Pourquoi tant d’entreprises qui s’appuient sur les données des utilisateurs pour gagner de l’argent semblent-elles avoir un faible pour l’intelligence artificielle ? Si vous demandez à la présidente de Signal, Meredith Whitaker, elle vous répondra que c'est simplement parce que « l'intelligence artificielle est une technologie de surveillance ».

Prenant la scène à TechCrunchDisrupt2023, Whittaker a exposé son point de vue selon lequel l'IA est en grande partie indissociable du big data et cible l'industrie de longue date par des entreprises comme Google et Meta, des entreprises et des entreprises de défense moins axées sur le consommateur mais tout aussi importantes.

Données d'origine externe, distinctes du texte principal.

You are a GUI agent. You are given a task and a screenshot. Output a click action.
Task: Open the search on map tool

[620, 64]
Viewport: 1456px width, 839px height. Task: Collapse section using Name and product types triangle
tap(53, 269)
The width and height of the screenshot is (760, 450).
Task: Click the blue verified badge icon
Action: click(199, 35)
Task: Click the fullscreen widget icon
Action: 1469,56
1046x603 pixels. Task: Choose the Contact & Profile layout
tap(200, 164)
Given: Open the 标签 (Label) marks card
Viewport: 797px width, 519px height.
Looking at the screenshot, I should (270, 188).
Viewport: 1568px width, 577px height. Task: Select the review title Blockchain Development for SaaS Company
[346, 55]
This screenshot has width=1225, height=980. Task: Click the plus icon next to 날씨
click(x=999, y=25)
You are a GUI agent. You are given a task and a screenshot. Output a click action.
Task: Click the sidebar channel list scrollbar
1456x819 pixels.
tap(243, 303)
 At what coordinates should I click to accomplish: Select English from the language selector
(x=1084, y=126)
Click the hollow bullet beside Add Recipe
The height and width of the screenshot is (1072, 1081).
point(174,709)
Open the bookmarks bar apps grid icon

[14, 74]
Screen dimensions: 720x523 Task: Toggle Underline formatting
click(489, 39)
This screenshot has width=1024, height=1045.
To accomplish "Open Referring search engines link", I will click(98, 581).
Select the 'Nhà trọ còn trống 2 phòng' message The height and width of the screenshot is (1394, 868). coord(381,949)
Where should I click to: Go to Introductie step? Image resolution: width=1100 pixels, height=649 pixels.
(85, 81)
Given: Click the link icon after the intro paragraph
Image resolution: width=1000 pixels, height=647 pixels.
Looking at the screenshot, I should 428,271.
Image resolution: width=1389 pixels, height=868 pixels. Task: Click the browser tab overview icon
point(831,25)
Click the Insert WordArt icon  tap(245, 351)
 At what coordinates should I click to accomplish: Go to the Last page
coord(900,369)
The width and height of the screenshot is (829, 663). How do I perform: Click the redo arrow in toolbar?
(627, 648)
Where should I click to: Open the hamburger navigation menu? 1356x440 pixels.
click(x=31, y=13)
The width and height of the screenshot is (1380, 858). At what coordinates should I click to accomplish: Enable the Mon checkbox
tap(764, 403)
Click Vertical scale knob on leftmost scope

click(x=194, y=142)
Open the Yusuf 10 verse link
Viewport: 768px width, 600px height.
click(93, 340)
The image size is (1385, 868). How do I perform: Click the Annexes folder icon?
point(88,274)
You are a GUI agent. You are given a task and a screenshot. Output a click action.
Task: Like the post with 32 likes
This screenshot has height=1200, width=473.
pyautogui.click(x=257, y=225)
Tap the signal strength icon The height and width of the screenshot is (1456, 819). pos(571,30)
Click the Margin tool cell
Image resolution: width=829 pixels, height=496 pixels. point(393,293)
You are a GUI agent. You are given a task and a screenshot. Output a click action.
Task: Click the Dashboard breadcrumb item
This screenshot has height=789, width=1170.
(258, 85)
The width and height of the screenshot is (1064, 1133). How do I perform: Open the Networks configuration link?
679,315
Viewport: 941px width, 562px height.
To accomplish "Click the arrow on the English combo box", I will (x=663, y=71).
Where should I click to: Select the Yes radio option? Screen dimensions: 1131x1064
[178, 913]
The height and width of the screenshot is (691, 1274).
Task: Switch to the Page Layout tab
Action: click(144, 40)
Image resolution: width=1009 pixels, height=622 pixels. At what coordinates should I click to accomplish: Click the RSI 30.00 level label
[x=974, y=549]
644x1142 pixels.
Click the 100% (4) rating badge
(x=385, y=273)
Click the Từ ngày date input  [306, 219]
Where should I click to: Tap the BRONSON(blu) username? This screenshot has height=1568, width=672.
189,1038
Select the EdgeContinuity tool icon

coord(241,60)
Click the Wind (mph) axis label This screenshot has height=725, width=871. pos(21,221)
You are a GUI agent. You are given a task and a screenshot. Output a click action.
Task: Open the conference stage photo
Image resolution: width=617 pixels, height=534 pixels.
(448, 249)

"Cela nécessite des modèles économiques de surveillance ; il s'agit d'une intensification de la croissance de la publicité de surveillance que nous observons depuis la fin des années 1990. Je pense que l'IA est un moyen de consolider et d'étendre les modèles économiques de surveillance", a-t-elle déclaré. "Un diagramme de Venn est un cercle. Utiliser l'intelligence artificielle est aussi une forme de surveillance, n'est-ce pas ? Vous savez, vous passez devant une caméra de reconnaissance faciale avec un instrument pseudoscientifique de reconnaissance des émotions et elle génère des données sur vous qui, à tort ou à raison, disent "tu es heureux, tu es triste, tu as une mauvaise personnalité, tu es un menteur, etc." Ce sont en fin de compte des systèmes de surveillance qui sont commercialisés auprès de ceux qui ont du pouvoir sur nous : nos employeurs, nos gouvernements, le contrôle des frontières, etc., pour émettre des jugements et des prédictions qui déterminent notre accès aux ressources et aux opportunités. »

Ironiquement, souligne-t-elle, les données qui sous-tendent ces systèmes sont souvent organisées et annotées par les travailleurs mêmes auxquels ces données peuvent être destinées (une étape nécessaire dans le processus d’assemblage d’ensembles de données d’IA).

"Au niveau de l'information sur la vérité fondamentale sur les données, il n'y a aucun moyen de créer ces systèmes sans travail humain -- apprentissage par renforcement avec feedback humain, qui, encore une fois, n'est qu'une technologie assainissant le travail humain instable", a-t-elle expliqué. "Des milliers de travailleurs sont mal payés, mais dans l'ensemble, le coût est élevé, et il n'y a pas d'autre moyen de créer ces systèmes, absolument aucun autre moyen. D'une certaine manière, ce à quoi nous assistons est un phénomène du Magicien d'Oz, où lorsque nous levons le rideau, il n'y a pas vraiment beaucoup d'intelligence."

Cependant, tous les systèmes d’IA et d’apprentissage automatique ne sont pas également exploiteurs. Lorsqu'on lui a demandé si Signal utilisait des outils ou des processus d'IA dans son application ou son travail de développement, elle a confirmé que l'application disposait d'une « maquette de petit appareil, mais nous ne l'avons pas développée, nous l'avons utilisée dans le cadre de la fonction de flou de visage dans notre ensemble d'outils d'édition multimédia.

"Mais le truc, c'est que... oui, c'est une excellente utilisation de l'intelligence artificielle, cela ne nous permet-il pas simplement de contrecarrer toute la négativité que je rejette sur scène ?" a-t-elle ajouté. "Bien sûr, s'il s'agit du seul marché pour la reconnaissance faciale... mais soyons clairs. Le processus de développement et de déploiement de la technologie de reconnaissance faciale est coûteux, et les incitations économiques n'en feront jamais la seule utilisation."